DENNIS DECOTEAU: It was difficult for me. I was kind of a lost, lost soul, you know, just stumbling around. It’s hard to talk about it because it was something that I tried to block out of my mind.

DENISE LAJIMODIERE: My folks did not send me or my brother and sister to boarding school, but I still suffer from the effects of them having attended boarding school. My father was very verbally abusive. We were hit a lot. I always say, “Where did they learn to be parents?”

ARCHIVAL (CNN, 7-8-21):
NEWS REPORT: A new reckoning over America’s painful relationship with Native Americans. Well now, a federal investigation is going to look into this dark chapter of American history.

NARRATION: In 2022 the Department of the Interior, under Native leadership for the first time, announced the initial findings of its unprecedented investigation into the boarding school system.

ARCHIVAL (DEPARTMENT OF THE INTERIOR, C-SPAN, 5-11-22):
DEB HAALAND (INTERIOR SECRETARY): We must shed light on the unspoken traumas of the past. Today we take a critical step forward in that work.

ARCHIVAL (KARE, 5-11-22):
NEWS REPORT: According to the report, 19 federal Indian boarding schools accounted for over 500 child deaths.

ARCHIVAL (NBC NEWS, 5-11-22):
NEWS REPORT: The report is a damning reckoning of America’s dark past.

LORETTA MONETTE: The government kept everything hush-hush. They don’t want to be told that they, you know, things like this happened. I think it should come out and should be told.

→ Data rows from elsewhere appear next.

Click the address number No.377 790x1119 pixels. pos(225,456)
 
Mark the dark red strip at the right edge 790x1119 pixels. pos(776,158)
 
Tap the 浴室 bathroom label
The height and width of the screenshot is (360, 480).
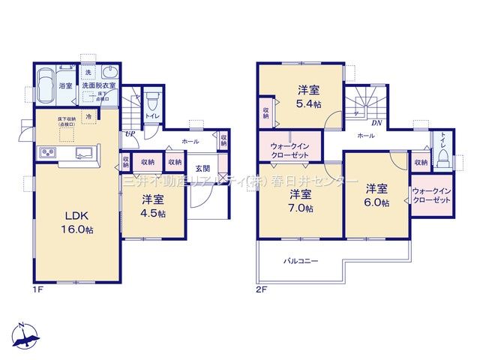pos(66,86)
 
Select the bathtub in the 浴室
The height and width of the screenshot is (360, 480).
pos(46,85)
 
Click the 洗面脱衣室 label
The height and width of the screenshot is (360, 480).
pos(99,86)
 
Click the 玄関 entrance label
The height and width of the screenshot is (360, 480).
pos(202,168)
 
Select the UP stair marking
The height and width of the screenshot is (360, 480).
pos(130,134)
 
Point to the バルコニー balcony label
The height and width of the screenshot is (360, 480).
pos(301,262)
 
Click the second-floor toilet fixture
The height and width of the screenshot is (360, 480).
pos(442,158)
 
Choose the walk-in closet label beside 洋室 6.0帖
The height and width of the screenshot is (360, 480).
pos(430,197)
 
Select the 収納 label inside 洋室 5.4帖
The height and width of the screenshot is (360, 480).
pos(266,112)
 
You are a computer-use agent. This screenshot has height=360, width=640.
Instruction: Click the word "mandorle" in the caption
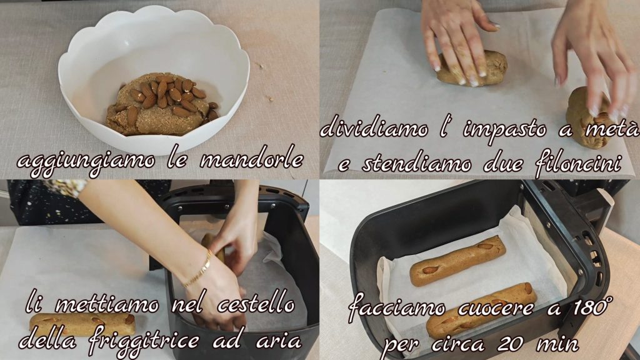point(251,161)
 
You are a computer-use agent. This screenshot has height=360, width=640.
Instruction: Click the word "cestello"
point(255,304)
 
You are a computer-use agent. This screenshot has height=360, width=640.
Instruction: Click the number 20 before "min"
point(511,344)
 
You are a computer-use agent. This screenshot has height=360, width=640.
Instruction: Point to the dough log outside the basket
point(82,324)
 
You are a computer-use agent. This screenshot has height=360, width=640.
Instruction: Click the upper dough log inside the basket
point(458,260)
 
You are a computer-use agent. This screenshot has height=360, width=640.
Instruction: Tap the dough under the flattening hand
point(472,68)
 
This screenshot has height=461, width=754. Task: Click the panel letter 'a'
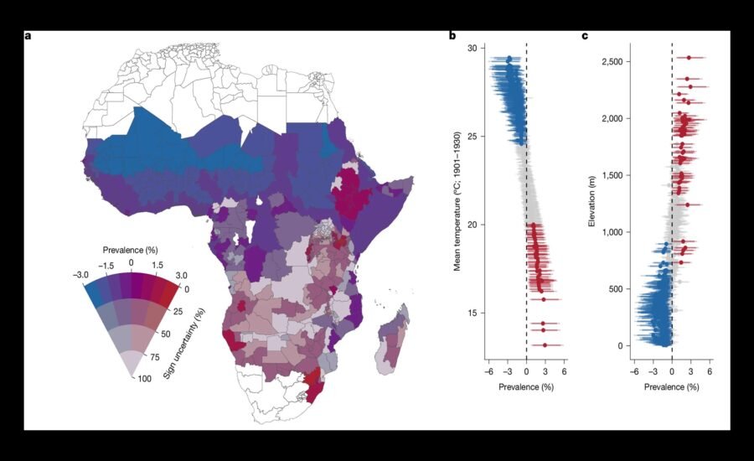pyautogui.click(x=28, y=36)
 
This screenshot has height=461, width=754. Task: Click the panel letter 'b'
pyautogui.click(x=452, y=35)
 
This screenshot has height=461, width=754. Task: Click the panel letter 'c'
pyautogui.click(x=585, y=36)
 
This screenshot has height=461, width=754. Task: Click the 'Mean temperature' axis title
pyautogui.click(x=457, y=200)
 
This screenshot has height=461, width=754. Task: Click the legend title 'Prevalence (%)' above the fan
pyautogui.click(x=131, y=251)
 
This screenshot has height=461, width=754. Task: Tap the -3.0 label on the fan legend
pyautogui.click(x=80, y=275)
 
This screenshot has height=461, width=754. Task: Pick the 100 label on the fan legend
pyautogui.click(x=145, y=379)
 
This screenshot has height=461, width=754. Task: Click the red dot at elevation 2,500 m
pyautogui.click(x=689, y=58)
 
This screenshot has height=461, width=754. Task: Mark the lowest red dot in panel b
pyautogui.click(x=545, y=345)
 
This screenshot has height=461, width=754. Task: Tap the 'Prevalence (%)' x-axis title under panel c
pyautogui.click(x=671, y=387)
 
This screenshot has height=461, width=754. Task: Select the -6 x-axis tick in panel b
pyautogui.click(x=488, y=371)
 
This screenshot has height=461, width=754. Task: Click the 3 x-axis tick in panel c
pyautogui.click(x=691, y=371)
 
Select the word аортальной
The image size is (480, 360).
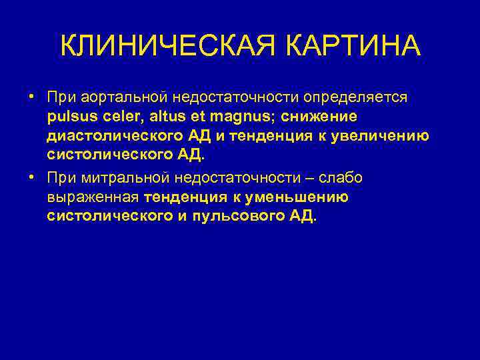click(115, 97)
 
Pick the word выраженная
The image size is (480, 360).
click(93, 197)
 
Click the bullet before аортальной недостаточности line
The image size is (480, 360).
click(32, 97)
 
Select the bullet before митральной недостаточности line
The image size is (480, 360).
click(32, 177)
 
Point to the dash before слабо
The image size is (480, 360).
click(309, 177)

NARRATION: The report is just the first step in what officials say will be part of a comprehensive process that aims to help bring accountability for a deeply consequential U.S. policy.

DENNIS DECOTEAU (RETIRED IN 2022): I’m getting close to the end of my career, had quite a few other jobs in education. And made my way back to Dunseith, here, about four years ago. And I was thinking about these, uh, these students that I went to school with when I went down, down to my office there. And their faces are forever young in my mind. And a lot of them are gone now, of course you know. When I think about that, I think about, you know, what am, what am I doing here? What is my responsibility? You know, if I could have an impact on one child’s life, especially a Native American one, then, you know, I’ve, I’ve accomplished my goal.

Divulging these stories that I’ve kept in my vaults for 50 years is, I think it’s a way for me to heal. But those wounds are still there. They’re still there, you know, after 50 years. So time doesn’t heal all.